I’m a researcher (grad student) in a fairly clinically oriented lab.  We have produced technologies that have entered into clinical trials and have a close relationship with a biotech company pushing this research towards in-clinic therapies.  The WSJ article you posted mischaracterizes the difference between academic and biotech research in the realm of medical therapies.  It is not that the White Tower pooh-poohs applied therapy oriented research, but that the academic researchers who are often farther removed from the commercial incentives of industry tend to be less optimistic even about their own research.  Which can be bad when it delays the availability of a promising new drug, but could be good when it prevents the approval of a poorly understood and potentially harmful therapy.

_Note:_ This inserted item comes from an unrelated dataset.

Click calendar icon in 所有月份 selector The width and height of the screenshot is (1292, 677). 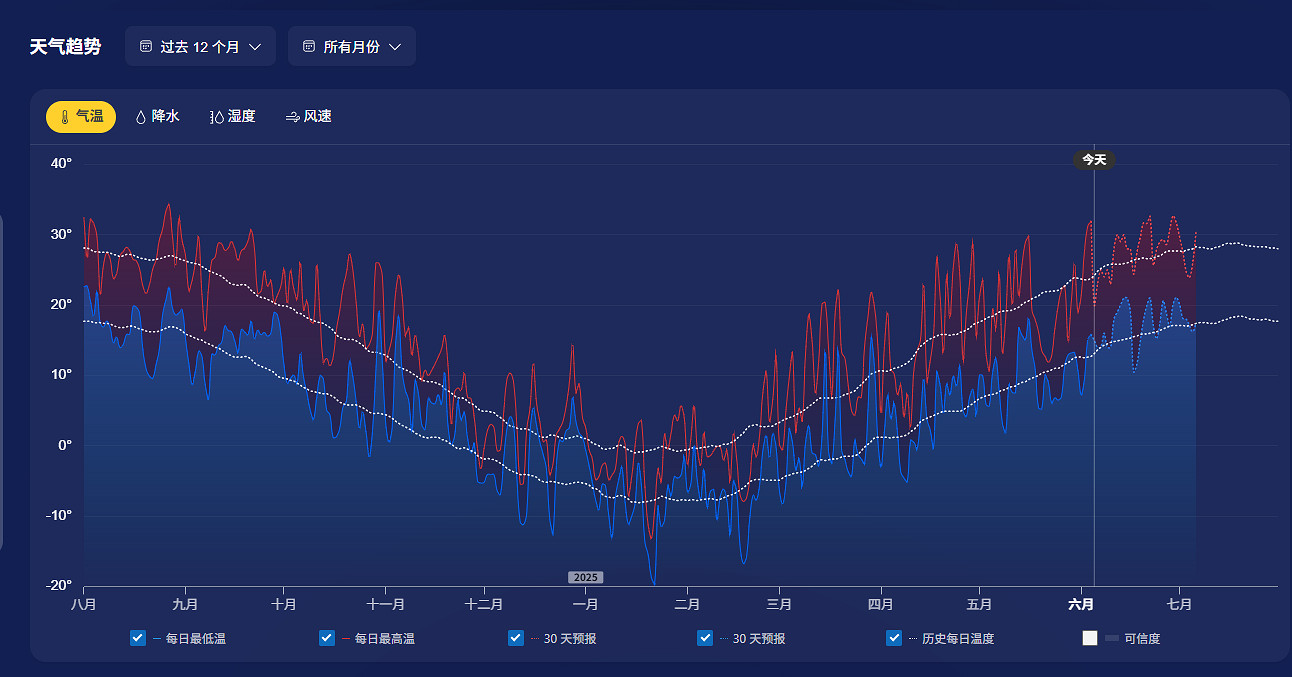pyautogui.click(x=309, y=47)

From my personal experiences, industry research tends to drive towards practical results that will produce a marketible therapy soonest, ie. Is this enough data to get approval for the next trial?  Does this trial provide enough evidence to get FDA approval? etc.  Whereas translationally-focused academic research tends to hold out for a more complete understanding of how a particular therapy is producing the results seen in trials.

There is something to be said for both approaches.  If a therapy shows real improvement of disease in real patients through clinical trials, then Big Pharma may be right to push towards a marketible therapy before all the hows and whys of a drug’s mechanism are worked out.  But, as the VIOXX catastrophe showed, sometimes patients would be better off if FDA approval required a more complete and basic understanding of how a drug might be working beyond direct clinical results of effectiveness in a few narrowly selected benchmarks.